• EXERCISE GOAL: Filter the listing below, keeping every line that holds "computer".

################

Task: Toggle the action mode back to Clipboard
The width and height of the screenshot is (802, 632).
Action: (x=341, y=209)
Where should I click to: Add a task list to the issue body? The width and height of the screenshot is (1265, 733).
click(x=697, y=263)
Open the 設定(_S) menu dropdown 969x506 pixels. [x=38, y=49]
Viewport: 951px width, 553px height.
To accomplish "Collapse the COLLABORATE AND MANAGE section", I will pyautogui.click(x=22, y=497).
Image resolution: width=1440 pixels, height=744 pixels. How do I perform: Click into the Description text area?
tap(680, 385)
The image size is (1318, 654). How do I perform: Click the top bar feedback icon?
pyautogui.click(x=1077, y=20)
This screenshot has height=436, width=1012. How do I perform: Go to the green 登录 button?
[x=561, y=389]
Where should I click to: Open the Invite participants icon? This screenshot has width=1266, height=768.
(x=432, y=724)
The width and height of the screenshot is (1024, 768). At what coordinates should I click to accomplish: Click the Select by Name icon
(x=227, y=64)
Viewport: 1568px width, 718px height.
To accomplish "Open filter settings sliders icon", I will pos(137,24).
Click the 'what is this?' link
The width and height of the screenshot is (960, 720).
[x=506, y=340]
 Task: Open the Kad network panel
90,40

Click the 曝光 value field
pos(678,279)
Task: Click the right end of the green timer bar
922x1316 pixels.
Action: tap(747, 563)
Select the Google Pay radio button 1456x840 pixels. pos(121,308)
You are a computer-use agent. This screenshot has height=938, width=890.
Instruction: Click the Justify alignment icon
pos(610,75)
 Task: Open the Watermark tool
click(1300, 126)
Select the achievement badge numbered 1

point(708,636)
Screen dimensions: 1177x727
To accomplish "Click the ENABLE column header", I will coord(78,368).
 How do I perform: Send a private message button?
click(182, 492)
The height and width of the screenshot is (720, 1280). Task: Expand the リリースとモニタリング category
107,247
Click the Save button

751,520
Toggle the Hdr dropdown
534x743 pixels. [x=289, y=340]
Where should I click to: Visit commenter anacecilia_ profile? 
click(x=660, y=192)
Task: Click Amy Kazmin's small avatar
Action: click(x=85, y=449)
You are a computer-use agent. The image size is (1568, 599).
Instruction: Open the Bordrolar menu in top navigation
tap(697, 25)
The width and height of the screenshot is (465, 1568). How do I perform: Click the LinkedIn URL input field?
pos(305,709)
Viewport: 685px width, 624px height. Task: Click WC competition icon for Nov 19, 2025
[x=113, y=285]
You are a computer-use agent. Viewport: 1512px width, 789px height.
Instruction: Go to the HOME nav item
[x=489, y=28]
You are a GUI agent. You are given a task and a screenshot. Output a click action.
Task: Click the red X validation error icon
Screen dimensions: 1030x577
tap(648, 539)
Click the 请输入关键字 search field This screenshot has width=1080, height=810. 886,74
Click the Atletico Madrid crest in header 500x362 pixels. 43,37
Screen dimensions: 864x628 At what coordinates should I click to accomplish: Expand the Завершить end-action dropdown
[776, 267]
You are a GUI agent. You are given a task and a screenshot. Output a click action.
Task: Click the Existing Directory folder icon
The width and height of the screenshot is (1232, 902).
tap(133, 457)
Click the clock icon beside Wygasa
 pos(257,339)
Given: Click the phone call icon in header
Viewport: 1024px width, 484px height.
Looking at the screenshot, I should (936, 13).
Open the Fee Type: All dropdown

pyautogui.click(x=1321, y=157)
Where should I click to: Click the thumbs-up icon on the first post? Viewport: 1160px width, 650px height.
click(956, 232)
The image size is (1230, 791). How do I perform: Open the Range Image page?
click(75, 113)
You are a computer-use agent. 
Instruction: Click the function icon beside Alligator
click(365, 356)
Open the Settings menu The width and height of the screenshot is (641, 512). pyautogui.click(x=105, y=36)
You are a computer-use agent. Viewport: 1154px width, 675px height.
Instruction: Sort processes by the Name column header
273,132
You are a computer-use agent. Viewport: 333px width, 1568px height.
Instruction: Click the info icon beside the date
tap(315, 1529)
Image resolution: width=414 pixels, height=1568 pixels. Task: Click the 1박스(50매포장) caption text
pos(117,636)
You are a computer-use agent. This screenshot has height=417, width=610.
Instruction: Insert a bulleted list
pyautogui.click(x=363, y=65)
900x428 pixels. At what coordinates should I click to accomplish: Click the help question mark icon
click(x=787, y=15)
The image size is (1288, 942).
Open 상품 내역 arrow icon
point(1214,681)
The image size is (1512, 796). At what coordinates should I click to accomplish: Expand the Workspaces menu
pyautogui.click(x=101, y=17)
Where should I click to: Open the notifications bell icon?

################

• ANSWER:
You are a computer-use agent. This screenshot has height=938, width=890.
You are a computer-use agent. The image size is (1568, 599).
You are a computer-use agent. Viewport: 1512px width, 789px height.
You are a computer-use agent. 
You are a computer-use agent. Viewport: 1154px width, 675px height.
You are a computer-use agent. Viewport: 333px width, 1568px height.
You are a computer-use agent. This screenshot has height=417, width=610.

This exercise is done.